Abstract

We present first- and second-order variational conditions for a convex composite function \(g\circ F\), where \(g\) is a nonsmooth convex function and \(F\) is a vector-valued map. The first-order results, which apply to (not necessarily locally Lipschitz) continuous maps \(F\), not only recapture the results of the special cases where \(F\) is locally Lipschitz or Gâteaux differentiable but also yield sharp necessary variational conditions in these cases. The results are achieved by applying a new strengthened notion of approximate Jacobian, called a Gâteaux (G-)approximate Jacobian, without the use of the upper semicontinuity of the approximate Jacobian.
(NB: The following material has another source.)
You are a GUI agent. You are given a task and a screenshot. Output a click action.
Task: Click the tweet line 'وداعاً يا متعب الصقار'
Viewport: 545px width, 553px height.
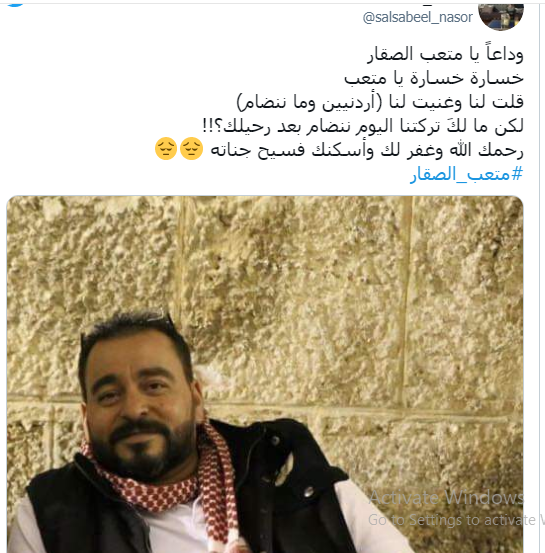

These variational results are generally derived by using a chain rule formula or by constructing upper convex approximations to the composite function. These approaches often need the upper semicontinuity requirement of a generalized Jacobian map. Such a requirement not only limits the derivation of sharp optimality conditions, as the “small” approximate Jacobians (or generalized subdifferentials) lack an upper semi-continuity property, but also restricts the treatment of Gâteaux differentiable maps \(F\). This situation is overcome by the use of G-approximate Jacobians. The second-order variational conditions are shown to hold, in particular, in the case where \(F\) is continuously Gâteaux differentiable.